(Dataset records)
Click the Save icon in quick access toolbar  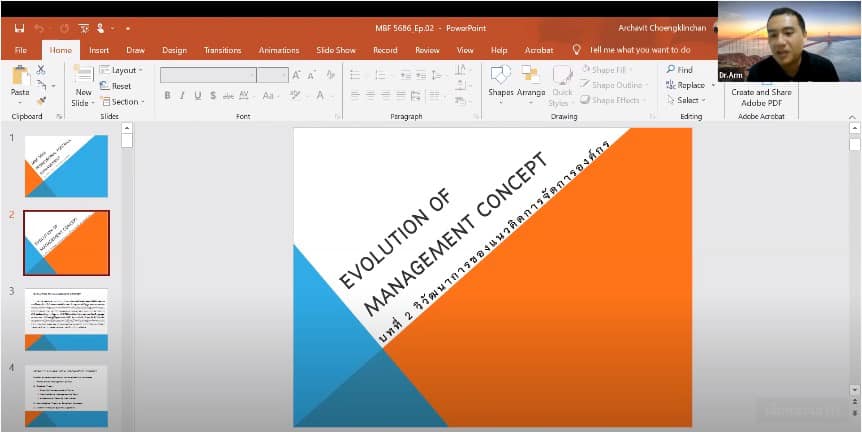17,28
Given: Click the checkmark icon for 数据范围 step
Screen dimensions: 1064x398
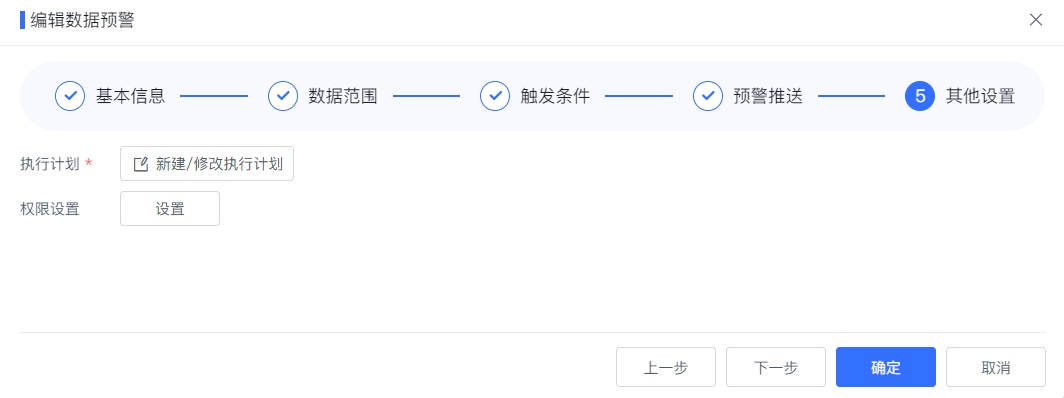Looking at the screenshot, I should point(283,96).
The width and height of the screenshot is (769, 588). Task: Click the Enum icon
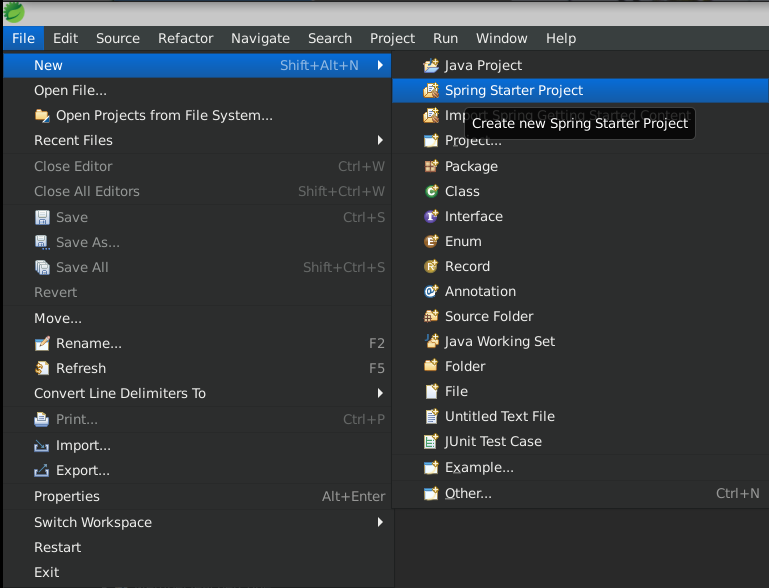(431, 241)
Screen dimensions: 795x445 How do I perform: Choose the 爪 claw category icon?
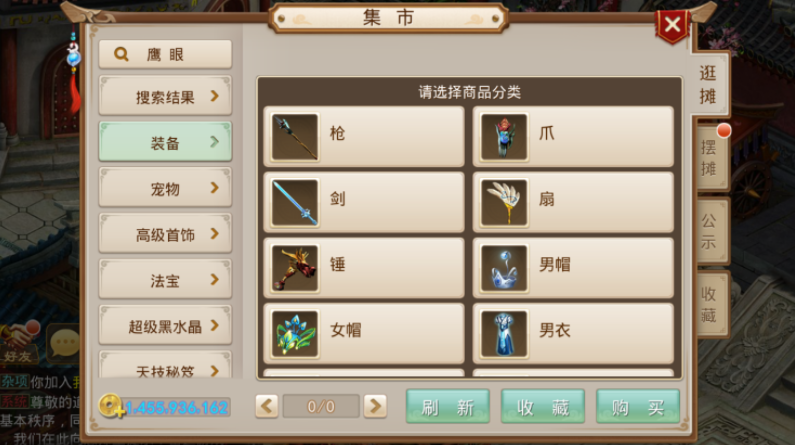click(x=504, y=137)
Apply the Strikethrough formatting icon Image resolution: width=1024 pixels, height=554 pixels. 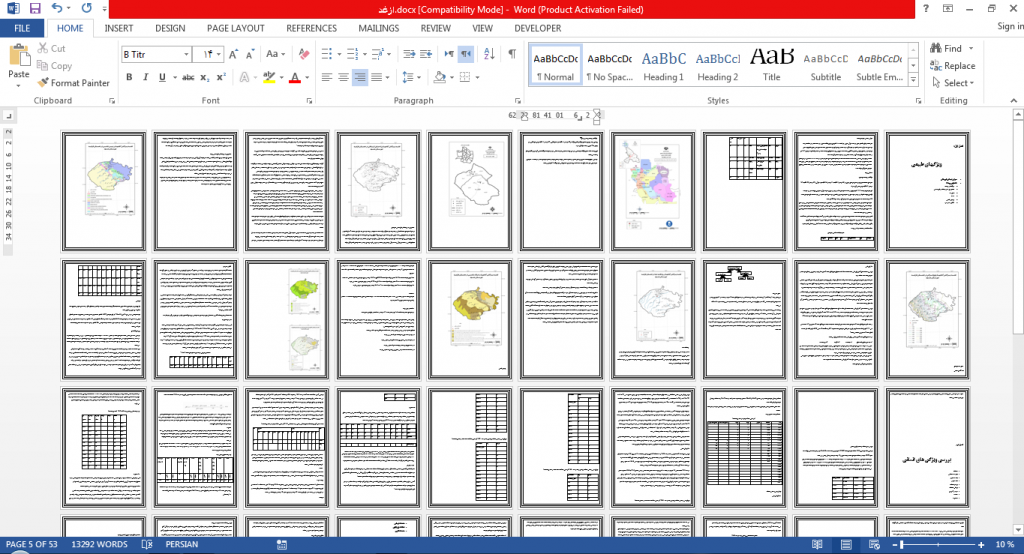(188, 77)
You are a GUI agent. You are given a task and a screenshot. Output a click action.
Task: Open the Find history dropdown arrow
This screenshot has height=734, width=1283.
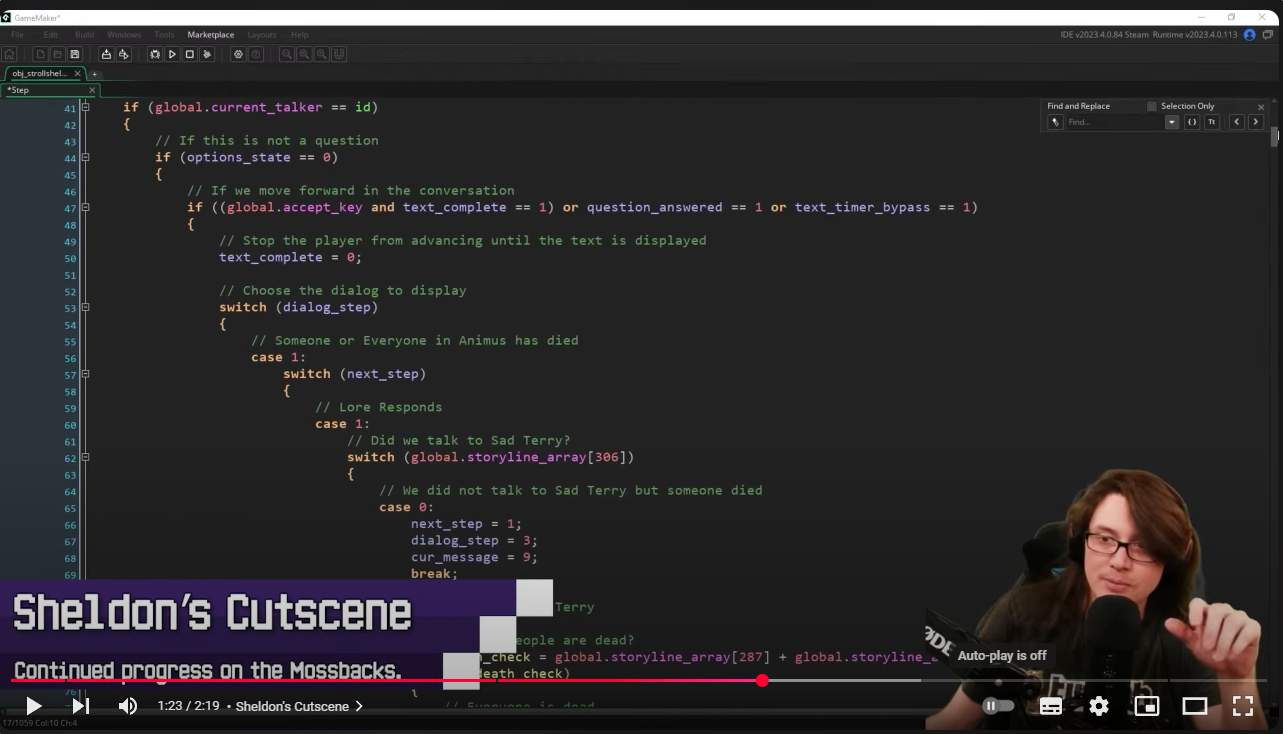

Exercise description
Beginning with the line that contains "You are a GUI" and ending with the last line of the data, transcribe each line exactly; pictures stay out.

Reply to the task
You are a GUI agent. You are given a task and a screenshot. Output a click action.
Task: Open the Find history dropdown arrow
This screenshot has height=734, width=1283.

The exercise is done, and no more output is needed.